PeerTube est donc un logiciel qui permet de déployer rapidement sur son site internet un équivalent à YouTube. L’outil offre la possibilité de mettre en ligne des vidéos, de proposer aux internautes d’interagir sous forme de commentaires, de s’abonner, etc.
Dans cette première version, on a donc un outil local, sur son serveur, mais qui ne permet pas d’avoir une gigantesque base de données unique où aller chercher et diffuser de l’info. On appelle chacun de ces serveurs des instances.
La première proposition technique pour désenclaver les instances PeerTube s’appelle les fédérations. Chaque instance peut en effet choisir les autres instances qu’elle suit. Les vidéos des instances qu’elles suit seront alors visibles de manière transparente depuis la première instance, de même que toutes les interactions (commentaires, abonnements, j’aime, etc.).
Les instances et fédérations peuvent aussi se référencer sur le site principal de PeerTube. Cela permet aux internautes de chercher suivant des thématiques les instances qui se sont référencées, pour ensuite pourquoi pas s’y inscrire, et en suivre les diffusions à la manière de ce qu’on ferait sur YouTube.
Sepia search
Mais comment découvrir de nouvelles instances qui regroupent du contenu qui nous intéresse, à part la recherche citée plus haut ?
En septembre 2020, Framasoft a officialisé la mise en ligne de sepia search, un outil qui permet de rechercher parmi toutes les vidéos contenues dans les instances indexées. Et là, ça ouvre la porte à beaucoup plus de possibilités.
Admettons que je m’intéresse au pain au levain. Je peux donc chercher avec le mot clé levain sur sepia search. Au moment où j’écris cet article, on trouve 19 résultats sur les 591 sites web PeerTube indexés.
Un outil à faire grandir
Évidemment, face à la masse de contenus disponibles sur YouTube, on est encore très loin du compte. Il y a trois ans, quand PeerTube est apparu, on n’imaginait cependant pas la vitesse à laquelle il allait se déployer, devenant aujourd’hui un outil certes naissant, mais aux fonctionnalités et aux possibilités crédibles.
En sensibilisant les groupes militants, les gens qui s’intéressent au partage de connaissance, les acteurs de l’éducation populaire à utiliser cet outil — qui correspond d’ailleurs exactement à leurs valeurs — je suis convaincu que l’on peut faire de cet outil un espace d’émancipation et de partage de connaissances à la hauteur du défi auquel on doit faire face.

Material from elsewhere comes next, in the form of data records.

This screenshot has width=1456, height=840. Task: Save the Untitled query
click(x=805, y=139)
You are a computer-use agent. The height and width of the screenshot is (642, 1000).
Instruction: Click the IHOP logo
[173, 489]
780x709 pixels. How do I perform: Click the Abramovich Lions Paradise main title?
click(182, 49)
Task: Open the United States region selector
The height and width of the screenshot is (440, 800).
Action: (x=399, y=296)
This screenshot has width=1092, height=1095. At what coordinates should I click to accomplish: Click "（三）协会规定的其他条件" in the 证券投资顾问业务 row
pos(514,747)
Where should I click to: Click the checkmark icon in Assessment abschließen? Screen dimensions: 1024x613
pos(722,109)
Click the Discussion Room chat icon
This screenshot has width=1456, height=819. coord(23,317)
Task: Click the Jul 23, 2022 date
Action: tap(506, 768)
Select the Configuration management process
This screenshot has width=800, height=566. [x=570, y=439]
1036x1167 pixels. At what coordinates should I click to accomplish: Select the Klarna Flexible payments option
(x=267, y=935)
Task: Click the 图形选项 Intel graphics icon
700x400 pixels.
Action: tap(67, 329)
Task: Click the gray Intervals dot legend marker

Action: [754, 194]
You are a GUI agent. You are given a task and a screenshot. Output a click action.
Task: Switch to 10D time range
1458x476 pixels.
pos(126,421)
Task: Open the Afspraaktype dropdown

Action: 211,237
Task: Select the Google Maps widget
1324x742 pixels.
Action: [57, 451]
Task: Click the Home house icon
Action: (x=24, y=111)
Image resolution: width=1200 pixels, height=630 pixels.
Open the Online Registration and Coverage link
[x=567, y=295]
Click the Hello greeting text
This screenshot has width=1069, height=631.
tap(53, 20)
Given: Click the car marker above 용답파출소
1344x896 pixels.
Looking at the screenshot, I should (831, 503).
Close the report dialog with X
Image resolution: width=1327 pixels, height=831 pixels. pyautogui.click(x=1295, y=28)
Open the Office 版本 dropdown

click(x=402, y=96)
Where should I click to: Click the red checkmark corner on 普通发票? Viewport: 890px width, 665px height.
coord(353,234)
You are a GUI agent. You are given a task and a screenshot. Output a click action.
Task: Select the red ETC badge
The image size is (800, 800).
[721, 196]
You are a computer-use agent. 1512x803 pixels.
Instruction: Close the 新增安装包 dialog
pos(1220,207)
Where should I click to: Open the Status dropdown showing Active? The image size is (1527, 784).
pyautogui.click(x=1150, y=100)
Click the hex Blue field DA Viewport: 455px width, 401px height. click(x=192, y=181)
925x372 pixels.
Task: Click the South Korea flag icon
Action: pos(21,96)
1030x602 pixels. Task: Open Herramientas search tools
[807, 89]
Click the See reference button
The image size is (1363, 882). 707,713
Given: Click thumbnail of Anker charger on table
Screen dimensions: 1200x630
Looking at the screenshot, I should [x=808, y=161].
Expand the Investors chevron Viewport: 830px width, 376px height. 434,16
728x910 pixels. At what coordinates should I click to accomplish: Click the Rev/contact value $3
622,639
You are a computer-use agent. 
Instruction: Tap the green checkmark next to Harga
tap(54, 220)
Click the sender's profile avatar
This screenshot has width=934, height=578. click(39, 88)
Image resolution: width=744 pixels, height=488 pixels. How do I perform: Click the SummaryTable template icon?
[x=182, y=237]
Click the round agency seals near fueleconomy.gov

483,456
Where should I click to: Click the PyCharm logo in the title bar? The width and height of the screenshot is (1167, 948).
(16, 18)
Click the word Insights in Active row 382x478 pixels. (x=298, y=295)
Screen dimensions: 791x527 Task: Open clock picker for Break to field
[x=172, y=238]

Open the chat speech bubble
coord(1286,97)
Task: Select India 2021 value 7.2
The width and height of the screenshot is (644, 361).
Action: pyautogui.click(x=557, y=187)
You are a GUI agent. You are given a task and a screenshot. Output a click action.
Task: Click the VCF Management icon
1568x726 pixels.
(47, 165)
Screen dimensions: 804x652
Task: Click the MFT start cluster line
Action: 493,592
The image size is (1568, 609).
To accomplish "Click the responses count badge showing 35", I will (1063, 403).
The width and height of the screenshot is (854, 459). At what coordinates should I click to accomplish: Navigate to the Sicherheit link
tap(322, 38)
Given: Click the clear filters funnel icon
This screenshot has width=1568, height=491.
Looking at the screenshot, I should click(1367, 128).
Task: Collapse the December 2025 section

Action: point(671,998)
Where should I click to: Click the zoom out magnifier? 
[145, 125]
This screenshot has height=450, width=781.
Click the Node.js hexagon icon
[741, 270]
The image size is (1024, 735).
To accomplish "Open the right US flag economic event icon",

Et un jour peut-être pour le son ?
En tant que producteur et écouteur de contenu audio, je rêve que l’outil s’émancipe progressivement des fonctionnalités de YouTube, pour héberger un jour du contenu 100% audio !
Un moyen là aussi de proposer une solution indépendante, artisanale et décentralisée aux plateformes de podcast existantes.